Watchdog or cheerleader?

By Chris Daly 

After watching the recent documentary “Inside Job,” about the U.S. economic collapse in 2008, I couldn’t help wondering: Where was the business press during all the run-up to the edge of the cliff?

The film is not shy about pointing fingers at villains: greedy bankers, revolving-door  government officials who go to Washington to look out for Wall Street, academic economists who write “studies” that “show” that whatever Wall Street wants to do is rational, efficient, etc.

But while the film allocates plenty of blame to markets and to feckless regulators, it says nothing about an institution that is supposed to help protect consumers, investors, and the general public: the media that cover business.
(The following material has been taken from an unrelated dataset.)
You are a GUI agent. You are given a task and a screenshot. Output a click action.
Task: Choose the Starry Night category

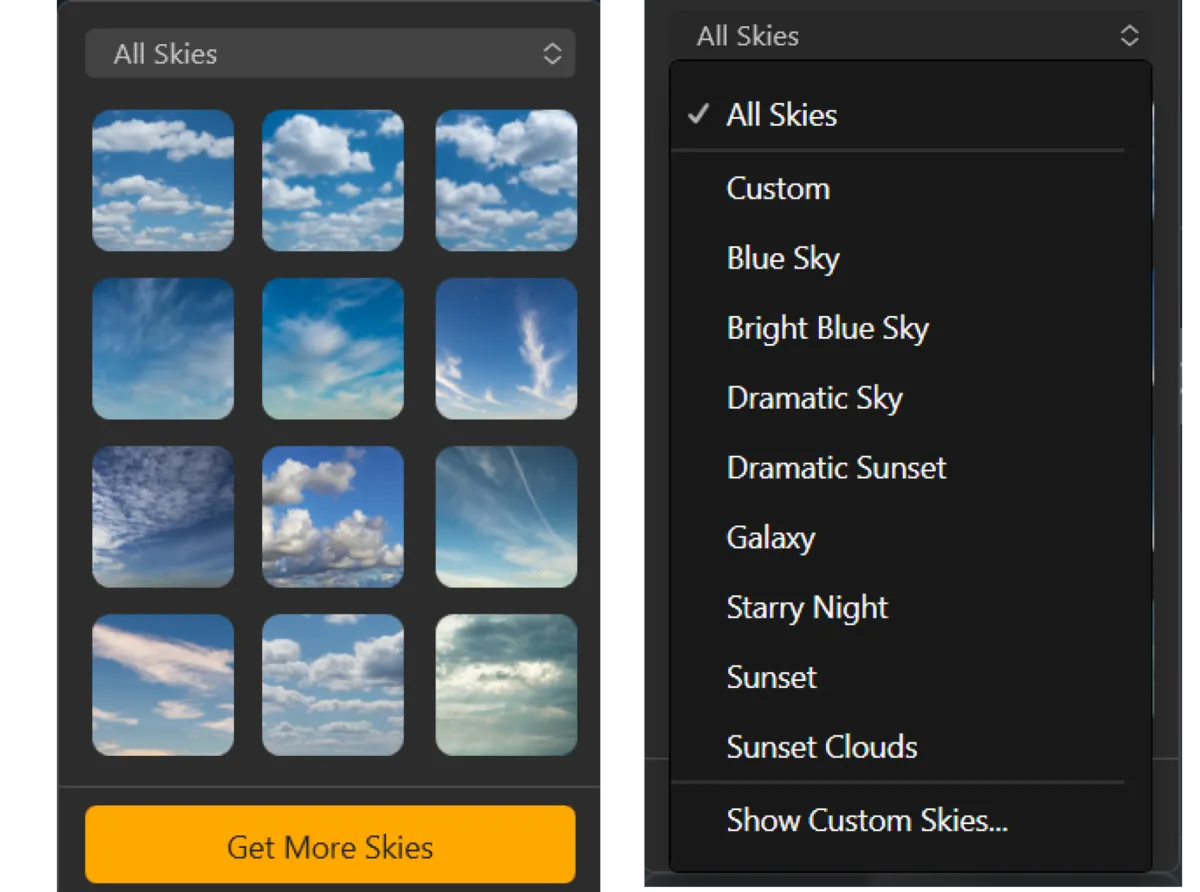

The well-paid reporters and editors work for newspapers, magazines, television and websites — everybody from the NYT and WSJ to the Economist and Forbes to CNBC. Where were they?

–Did they explain the rotten core of CDO’s before they imploded (i.e., when the information would have been really timely and useful)?

–Did they spot the housing bubble?

–Did they reveal how bogus the standards had become for subprime loans?

Or, did they do what they usually do — admire executives who had a good quarter, cheer for the Dow to rise, and repeat pro-business dogmas about low taxes?

Hmm… If any academics are looking for a topic to study, that might be a good place to start.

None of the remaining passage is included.